- Activity: Work through the listing below, copying each line that carries the word "toolbar".

__________

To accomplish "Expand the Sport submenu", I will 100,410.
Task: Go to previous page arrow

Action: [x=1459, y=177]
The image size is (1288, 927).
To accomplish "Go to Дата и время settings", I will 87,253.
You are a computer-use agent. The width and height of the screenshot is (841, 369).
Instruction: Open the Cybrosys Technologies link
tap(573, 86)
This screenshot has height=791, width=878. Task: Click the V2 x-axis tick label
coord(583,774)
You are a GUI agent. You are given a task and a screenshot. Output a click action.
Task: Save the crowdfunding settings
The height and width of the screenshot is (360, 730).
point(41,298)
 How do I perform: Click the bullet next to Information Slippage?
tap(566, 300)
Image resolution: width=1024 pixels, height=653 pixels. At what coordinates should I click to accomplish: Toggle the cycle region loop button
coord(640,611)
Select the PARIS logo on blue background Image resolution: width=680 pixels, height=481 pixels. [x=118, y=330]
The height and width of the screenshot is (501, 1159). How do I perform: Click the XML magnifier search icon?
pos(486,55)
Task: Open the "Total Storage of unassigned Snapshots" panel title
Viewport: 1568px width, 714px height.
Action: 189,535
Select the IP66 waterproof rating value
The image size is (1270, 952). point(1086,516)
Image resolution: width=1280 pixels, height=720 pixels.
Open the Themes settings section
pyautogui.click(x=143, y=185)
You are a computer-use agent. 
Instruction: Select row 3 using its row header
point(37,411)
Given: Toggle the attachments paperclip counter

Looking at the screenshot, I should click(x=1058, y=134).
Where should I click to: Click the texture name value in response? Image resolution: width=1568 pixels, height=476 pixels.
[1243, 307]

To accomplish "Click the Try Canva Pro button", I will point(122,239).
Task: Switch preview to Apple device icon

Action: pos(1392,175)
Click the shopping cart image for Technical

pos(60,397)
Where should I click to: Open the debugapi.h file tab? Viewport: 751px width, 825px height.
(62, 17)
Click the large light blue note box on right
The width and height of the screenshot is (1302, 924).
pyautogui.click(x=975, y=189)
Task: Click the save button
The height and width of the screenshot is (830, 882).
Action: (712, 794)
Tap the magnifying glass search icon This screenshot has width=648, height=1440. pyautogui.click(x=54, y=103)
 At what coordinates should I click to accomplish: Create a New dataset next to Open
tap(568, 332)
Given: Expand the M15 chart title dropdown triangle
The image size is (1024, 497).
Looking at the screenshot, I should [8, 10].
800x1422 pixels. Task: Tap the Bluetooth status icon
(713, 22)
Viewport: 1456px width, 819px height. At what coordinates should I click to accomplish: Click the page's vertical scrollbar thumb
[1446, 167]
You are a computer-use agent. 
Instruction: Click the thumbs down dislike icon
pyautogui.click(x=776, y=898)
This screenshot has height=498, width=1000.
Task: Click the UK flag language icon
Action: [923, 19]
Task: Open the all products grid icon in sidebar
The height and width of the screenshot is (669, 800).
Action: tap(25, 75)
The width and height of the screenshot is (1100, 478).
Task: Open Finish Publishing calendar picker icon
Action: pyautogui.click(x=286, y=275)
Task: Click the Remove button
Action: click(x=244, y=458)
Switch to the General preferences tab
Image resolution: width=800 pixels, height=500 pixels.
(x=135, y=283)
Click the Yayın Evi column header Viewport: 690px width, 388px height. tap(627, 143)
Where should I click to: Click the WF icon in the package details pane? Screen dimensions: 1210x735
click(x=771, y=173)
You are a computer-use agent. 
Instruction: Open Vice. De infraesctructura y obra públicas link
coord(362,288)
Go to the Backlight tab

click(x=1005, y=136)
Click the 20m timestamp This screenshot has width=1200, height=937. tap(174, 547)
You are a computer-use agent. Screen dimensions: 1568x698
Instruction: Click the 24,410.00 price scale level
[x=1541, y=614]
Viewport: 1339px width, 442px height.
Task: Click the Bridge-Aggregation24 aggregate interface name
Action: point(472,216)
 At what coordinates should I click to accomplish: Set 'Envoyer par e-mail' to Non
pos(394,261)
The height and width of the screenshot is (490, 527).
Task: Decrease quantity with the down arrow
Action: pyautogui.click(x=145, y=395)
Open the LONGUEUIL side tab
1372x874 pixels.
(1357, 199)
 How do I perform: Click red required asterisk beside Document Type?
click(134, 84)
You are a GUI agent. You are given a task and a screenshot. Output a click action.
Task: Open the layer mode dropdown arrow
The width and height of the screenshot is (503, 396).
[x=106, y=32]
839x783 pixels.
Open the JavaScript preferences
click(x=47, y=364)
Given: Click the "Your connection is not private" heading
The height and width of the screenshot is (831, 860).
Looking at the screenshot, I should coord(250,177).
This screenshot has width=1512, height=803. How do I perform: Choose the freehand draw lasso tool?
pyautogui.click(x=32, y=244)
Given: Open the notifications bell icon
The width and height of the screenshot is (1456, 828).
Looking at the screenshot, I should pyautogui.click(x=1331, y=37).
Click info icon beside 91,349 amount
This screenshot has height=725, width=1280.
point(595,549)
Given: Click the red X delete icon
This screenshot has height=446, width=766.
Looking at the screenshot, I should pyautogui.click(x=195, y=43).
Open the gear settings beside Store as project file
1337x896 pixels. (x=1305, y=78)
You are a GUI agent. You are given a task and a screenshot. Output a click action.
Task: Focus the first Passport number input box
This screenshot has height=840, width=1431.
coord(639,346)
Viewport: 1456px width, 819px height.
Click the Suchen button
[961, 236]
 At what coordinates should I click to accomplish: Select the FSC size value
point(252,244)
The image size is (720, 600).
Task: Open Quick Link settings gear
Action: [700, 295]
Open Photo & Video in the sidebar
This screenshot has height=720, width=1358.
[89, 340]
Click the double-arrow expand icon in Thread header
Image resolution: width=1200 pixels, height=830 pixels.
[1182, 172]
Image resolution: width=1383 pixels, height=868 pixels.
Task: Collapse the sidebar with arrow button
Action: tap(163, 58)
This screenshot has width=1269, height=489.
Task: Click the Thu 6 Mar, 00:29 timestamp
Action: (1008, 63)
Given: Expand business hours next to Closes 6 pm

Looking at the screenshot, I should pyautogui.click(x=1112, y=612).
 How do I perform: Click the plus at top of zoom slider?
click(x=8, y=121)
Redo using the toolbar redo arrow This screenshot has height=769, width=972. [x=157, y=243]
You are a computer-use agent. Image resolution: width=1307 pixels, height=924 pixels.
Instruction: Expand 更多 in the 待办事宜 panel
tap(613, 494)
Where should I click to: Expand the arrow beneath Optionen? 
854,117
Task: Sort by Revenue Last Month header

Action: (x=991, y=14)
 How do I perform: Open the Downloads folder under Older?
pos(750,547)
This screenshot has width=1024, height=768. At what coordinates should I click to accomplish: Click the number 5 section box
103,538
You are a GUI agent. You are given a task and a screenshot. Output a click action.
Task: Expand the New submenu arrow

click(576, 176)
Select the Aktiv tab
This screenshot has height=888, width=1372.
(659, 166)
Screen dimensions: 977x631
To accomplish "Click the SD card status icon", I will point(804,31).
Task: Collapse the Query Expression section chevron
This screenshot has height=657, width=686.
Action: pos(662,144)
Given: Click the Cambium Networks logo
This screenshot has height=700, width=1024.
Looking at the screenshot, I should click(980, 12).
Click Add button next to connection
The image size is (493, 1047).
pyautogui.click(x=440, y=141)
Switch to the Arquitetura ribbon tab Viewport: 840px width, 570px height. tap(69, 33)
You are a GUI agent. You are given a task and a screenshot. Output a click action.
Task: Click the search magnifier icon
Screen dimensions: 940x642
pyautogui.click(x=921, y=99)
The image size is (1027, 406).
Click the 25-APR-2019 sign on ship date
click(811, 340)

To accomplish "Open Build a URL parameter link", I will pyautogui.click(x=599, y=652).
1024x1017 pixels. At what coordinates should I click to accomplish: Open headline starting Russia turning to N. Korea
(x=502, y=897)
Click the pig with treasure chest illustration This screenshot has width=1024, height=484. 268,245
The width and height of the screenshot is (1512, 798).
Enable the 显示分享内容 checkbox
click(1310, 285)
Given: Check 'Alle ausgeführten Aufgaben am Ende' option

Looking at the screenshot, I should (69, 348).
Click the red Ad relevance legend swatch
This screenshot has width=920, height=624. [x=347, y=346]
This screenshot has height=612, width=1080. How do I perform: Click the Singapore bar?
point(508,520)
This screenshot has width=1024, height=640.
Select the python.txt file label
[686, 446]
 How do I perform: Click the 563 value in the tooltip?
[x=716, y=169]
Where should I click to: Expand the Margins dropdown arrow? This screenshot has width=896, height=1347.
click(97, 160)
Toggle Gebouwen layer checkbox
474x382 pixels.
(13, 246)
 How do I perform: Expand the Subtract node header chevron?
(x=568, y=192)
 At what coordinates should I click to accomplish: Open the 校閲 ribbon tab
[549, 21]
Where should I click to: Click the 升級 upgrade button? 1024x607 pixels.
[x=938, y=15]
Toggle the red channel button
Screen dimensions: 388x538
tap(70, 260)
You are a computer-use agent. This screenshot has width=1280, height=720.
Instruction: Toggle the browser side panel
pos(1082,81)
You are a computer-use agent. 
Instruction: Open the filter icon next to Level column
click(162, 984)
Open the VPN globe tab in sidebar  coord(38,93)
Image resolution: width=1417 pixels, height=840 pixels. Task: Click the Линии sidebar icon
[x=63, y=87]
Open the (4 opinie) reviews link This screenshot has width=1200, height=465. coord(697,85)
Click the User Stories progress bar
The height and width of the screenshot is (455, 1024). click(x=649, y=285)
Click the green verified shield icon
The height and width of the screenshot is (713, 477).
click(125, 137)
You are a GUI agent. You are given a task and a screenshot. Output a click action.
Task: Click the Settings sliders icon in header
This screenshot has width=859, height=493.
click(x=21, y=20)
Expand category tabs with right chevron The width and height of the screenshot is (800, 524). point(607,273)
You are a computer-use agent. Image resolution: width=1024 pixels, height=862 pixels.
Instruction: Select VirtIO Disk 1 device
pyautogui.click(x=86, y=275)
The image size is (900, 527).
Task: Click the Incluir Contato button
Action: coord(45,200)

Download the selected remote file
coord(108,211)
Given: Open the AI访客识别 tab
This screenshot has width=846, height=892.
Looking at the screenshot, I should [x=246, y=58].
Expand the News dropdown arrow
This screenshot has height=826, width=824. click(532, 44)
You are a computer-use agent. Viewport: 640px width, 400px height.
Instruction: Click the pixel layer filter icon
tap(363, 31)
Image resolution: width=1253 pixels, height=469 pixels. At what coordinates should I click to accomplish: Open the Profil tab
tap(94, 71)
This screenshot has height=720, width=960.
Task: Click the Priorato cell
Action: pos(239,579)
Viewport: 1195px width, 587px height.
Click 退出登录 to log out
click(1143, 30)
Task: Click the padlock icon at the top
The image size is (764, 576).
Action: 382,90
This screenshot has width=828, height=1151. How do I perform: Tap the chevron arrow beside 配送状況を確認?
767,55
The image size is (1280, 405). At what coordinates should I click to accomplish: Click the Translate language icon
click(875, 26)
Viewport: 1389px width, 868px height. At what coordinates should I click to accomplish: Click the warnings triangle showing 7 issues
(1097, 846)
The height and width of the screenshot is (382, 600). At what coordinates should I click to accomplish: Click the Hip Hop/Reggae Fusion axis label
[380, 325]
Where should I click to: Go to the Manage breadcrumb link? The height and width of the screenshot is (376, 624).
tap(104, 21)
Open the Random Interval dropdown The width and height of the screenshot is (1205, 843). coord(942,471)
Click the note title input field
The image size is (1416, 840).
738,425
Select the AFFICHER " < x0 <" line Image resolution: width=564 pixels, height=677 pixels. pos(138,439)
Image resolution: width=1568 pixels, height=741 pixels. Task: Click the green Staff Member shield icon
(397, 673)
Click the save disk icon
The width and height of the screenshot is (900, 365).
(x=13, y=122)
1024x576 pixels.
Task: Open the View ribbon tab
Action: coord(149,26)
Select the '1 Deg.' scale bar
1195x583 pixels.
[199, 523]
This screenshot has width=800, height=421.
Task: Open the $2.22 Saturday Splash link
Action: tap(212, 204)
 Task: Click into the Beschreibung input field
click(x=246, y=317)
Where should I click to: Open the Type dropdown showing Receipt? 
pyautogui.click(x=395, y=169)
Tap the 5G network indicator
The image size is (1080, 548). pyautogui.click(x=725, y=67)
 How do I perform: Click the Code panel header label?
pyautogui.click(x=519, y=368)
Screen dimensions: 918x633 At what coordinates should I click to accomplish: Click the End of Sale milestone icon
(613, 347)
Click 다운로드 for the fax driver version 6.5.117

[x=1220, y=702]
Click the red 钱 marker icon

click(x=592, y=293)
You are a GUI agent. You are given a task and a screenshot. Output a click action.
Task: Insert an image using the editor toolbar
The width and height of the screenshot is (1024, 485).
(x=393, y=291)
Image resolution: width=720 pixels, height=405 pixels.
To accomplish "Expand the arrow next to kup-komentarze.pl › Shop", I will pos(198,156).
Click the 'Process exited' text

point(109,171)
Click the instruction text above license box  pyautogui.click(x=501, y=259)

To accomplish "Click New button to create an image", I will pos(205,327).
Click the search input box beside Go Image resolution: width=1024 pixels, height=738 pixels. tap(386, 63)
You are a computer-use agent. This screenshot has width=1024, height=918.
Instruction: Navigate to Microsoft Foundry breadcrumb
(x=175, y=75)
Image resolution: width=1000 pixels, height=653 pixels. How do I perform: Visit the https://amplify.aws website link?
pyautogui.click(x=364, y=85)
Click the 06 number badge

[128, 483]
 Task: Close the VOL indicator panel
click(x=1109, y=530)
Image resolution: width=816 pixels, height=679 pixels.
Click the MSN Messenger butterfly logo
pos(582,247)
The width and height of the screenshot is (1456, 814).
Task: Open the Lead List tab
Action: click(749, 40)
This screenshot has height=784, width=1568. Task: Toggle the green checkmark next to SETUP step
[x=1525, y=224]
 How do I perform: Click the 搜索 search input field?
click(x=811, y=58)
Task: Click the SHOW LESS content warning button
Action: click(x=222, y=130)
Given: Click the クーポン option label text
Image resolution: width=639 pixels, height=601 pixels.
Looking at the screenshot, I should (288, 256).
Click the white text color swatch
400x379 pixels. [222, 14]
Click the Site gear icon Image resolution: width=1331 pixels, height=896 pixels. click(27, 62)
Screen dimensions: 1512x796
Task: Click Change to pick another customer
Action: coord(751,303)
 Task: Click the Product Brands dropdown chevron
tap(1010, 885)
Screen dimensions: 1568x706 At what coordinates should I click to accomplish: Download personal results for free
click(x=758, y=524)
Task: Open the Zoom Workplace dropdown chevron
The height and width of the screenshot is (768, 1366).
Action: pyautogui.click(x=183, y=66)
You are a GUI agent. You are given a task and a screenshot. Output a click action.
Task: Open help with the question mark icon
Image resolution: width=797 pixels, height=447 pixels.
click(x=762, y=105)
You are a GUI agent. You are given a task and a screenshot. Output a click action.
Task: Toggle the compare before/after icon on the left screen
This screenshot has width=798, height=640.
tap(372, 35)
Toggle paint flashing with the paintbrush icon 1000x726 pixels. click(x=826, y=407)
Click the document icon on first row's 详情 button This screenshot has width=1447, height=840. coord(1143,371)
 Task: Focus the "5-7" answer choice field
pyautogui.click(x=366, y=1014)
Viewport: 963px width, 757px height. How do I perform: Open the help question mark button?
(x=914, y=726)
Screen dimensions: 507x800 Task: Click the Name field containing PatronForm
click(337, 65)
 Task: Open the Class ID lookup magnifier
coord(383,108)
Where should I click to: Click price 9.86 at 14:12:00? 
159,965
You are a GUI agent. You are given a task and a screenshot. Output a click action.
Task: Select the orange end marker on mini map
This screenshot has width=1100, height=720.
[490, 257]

__________

- Result:
Redo using the toolbar redo arrow This screenshot has height=769, width=972. [x=157, y=243]
Task: Insert an image using the editor toolbar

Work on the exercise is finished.